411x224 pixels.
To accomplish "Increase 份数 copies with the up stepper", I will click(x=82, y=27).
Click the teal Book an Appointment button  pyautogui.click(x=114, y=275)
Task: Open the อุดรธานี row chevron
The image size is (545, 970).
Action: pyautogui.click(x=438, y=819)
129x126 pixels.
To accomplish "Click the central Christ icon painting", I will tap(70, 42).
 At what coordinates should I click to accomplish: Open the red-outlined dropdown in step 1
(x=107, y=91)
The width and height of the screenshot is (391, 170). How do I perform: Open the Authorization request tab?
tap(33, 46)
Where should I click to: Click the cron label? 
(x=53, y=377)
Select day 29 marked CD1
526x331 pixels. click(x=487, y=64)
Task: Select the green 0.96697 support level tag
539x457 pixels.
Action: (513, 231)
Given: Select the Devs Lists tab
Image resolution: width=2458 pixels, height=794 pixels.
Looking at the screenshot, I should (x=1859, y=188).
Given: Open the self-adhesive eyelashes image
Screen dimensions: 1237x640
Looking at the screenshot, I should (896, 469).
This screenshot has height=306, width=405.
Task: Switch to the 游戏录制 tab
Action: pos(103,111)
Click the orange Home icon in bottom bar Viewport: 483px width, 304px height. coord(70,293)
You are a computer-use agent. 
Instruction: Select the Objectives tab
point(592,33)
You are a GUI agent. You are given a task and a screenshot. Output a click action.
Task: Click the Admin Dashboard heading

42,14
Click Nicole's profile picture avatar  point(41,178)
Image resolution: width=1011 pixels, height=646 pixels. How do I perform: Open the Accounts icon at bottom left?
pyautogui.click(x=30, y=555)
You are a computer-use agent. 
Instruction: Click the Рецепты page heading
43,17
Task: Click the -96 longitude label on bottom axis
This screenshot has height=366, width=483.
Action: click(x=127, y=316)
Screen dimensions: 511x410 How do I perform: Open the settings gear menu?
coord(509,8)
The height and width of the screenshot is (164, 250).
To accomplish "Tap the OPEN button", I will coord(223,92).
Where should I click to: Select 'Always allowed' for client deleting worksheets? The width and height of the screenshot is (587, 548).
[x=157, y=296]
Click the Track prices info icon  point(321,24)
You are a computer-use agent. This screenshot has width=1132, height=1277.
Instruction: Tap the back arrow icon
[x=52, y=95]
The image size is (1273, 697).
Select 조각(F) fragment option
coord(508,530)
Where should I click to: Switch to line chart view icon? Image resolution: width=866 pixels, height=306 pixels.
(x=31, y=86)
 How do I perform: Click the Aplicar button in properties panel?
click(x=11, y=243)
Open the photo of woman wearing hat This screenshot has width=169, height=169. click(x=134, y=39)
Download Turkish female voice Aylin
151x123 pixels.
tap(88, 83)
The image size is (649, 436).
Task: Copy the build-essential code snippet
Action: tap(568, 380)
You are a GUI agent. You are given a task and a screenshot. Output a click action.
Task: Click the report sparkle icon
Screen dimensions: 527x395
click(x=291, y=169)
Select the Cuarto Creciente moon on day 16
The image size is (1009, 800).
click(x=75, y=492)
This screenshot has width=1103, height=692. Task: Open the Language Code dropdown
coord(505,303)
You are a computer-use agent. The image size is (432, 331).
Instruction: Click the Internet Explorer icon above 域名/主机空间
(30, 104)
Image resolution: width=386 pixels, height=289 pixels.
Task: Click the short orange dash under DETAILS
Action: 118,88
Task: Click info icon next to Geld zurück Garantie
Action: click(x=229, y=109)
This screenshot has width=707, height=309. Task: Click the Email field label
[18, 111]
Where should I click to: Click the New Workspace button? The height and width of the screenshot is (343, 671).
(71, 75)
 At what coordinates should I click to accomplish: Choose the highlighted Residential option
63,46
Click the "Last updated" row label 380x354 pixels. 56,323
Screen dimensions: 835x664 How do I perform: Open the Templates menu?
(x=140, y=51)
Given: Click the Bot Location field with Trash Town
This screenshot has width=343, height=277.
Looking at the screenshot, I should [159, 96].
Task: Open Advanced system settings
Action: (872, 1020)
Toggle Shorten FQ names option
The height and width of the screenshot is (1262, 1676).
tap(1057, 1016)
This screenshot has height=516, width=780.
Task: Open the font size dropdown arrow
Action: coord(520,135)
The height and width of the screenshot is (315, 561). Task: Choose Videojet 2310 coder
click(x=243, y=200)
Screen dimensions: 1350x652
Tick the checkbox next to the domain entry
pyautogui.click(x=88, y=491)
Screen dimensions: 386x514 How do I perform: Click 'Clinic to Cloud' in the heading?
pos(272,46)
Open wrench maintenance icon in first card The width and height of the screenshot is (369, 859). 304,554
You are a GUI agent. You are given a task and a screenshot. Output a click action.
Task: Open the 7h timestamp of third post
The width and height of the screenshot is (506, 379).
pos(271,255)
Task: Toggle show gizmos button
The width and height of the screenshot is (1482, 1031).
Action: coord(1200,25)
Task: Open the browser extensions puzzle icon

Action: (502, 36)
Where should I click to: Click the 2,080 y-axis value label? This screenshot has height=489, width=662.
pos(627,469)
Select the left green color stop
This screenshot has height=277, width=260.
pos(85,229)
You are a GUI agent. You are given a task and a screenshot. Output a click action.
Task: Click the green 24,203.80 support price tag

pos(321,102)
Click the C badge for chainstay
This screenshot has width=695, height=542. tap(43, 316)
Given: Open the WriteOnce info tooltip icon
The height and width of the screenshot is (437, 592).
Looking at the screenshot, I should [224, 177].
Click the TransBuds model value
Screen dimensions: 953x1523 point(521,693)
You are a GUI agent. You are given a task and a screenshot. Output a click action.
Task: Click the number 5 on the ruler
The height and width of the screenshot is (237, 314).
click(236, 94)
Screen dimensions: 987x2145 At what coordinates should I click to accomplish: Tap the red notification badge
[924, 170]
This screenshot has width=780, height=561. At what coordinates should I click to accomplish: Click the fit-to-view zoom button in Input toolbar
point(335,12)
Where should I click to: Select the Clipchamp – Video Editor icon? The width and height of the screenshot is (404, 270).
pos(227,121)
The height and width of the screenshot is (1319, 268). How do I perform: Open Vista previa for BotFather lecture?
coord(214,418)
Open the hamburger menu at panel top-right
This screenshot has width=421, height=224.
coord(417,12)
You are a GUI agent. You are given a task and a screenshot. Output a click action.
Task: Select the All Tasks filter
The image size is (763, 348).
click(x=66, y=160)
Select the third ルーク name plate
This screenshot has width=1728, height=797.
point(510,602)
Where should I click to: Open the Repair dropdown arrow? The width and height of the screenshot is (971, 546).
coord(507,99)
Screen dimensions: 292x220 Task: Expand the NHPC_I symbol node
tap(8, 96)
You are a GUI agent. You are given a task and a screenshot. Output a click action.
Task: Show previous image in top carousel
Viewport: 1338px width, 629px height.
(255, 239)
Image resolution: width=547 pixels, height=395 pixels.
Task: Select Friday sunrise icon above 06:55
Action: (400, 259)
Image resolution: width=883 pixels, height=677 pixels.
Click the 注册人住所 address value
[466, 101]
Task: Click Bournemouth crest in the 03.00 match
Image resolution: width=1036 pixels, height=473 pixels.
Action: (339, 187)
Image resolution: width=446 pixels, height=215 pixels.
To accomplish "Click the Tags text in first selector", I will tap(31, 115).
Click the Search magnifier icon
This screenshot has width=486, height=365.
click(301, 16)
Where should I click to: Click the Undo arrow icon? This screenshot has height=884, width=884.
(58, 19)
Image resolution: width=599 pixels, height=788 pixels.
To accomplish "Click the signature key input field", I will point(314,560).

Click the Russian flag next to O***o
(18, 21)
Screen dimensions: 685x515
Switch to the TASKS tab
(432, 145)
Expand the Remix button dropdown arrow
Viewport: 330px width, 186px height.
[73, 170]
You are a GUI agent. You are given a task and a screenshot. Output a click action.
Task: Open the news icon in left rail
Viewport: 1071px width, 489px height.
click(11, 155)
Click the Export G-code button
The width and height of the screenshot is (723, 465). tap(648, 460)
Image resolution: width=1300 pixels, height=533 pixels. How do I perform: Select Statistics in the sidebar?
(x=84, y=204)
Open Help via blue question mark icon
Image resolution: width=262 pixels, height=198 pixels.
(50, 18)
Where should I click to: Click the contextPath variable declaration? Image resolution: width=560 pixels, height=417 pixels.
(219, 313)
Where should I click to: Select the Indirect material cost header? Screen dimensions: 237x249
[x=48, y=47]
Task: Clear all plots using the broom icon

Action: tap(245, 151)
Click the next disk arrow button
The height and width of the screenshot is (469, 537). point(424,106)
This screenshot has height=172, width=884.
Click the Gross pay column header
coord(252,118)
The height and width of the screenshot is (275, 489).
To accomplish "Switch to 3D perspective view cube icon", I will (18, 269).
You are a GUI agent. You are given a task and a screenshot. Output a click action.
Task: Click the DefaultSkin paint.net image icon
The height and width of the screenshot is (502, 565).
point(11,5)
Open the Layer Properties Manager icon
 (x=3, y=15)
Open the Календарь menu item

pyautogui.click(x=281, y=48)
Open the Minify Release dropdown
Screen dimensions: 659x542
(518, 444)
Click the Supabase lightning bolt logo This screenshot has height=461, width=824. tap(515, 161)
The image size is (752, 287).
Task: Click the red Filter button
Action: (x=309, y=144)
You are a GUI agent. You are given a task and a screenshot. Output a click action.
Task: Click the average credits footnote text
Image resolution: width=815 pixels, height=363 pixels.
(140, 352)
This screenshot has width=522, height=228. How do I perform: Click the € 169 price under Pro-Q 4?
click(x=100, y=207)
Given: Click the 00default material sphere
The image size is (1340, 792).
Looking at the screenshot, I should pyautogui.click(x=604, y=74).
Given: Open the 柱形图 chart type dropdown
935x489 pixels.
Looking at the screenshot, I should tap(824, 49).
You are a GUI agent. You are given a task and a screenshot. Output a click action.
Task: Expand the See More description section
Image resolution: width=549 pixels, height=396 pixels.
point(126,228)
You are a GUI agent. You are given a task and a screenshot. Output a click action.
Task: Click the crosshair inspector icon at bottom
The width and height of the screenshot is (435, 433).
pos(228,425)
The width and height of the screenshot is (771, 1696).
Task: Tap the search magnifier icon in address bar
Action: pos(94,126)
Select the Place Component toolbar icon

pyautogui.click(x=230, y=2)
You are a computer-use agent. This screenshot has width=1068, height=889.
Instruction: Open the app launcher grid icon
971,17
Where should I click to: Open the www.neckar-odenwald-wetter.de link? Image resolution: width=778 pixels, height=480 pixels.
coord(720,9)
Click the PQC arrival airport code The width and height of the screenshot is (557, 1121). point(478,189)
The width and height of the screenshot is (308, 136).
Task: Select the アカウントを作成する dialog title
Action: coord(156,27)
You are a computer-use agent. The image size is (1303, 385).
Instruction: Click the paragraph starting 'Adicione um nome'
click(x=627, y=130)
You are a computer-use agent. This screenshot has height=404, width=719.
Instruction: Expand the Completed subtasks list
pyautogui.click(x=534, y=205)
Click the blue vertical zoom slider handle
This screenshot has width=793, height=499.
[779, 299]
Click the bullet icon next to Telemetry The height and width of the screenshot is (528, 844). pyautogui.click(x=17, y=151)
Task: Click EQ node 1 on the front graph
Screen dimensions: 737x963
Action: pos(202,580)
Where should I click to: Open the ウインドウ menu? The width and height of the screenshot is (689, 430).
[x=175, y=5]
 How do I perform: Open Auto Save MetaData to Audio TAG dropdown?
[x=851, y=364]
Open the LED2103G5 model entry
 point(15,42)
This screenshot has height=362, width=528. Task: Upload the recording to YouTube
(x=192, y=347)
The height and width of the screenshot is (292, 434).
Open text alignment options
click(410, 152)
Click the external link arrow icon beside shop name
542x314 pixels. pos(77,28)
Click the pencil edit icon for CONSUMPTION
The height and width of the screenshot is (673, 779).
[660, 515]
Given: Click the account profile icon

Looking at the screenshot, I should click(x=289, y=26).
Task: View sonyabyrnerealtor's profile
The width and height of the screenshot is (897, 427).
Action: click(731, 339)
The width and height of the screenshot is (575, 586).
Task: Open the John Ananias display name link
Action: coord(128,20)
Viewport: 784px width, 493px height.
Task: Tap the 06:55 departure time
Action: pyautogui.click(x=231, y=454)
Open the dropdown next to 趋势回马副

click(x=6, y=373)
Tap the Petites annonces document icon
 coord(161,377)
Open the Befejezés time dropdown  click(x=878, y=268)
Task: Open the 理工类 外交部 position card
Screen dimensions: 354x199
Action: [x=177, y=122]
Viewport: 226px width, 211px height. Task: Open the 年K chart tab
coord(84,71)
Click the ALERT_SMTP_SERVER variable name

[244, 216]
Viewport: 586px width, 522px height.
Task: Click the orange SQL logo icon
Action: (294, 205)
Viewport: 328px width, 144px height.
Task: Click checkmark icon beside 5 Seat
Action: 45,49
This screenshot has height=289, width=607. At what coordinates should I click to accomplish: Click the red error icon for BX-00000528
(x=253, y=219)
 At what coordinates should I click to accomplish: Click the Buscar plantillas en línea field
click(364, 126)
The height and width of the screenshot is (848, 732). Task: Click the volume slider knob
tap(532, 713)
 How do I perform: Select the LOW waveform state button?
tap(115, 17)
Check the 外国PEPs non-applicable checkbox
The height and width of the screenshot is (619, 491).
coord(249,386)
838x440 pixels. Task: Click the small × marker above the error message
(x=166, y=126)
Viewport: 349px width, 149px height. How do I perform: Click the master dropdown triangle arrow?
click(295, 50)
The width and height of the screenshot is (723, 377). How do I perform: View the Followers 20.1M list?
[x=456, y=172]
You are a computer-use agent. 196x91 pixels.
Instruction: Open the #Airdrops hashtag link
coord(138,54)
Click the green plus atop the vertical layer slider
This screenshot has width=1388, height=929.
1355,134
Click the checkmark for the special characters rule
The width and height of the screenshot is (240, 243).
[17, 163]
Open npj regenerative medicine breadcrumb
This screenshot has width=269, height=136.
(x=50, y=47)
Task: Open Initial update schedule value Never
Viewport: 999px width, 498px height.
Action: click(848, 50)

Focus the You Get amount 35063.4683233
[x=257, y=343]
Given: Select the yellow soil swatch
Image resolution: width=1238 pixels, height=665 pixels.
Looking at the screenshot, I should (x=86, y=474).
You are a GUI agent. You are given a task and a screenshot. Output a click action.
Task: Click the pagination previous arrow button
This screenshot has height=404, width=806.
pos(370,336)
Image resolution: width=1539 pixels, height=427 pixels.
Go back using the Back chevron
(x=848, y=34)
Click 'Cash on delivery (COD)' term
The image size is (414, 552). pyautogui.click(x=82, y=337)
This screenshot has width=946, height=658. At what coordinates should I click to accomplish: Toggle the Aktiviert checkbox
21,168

Aim of the task:
Output each line of the listing above that has "with".

Task solution:
To accomplish "Increase 份数 copies with the up stepper", I will click(x=82, y=27).
Given: Click the Bot Location field with Trash Town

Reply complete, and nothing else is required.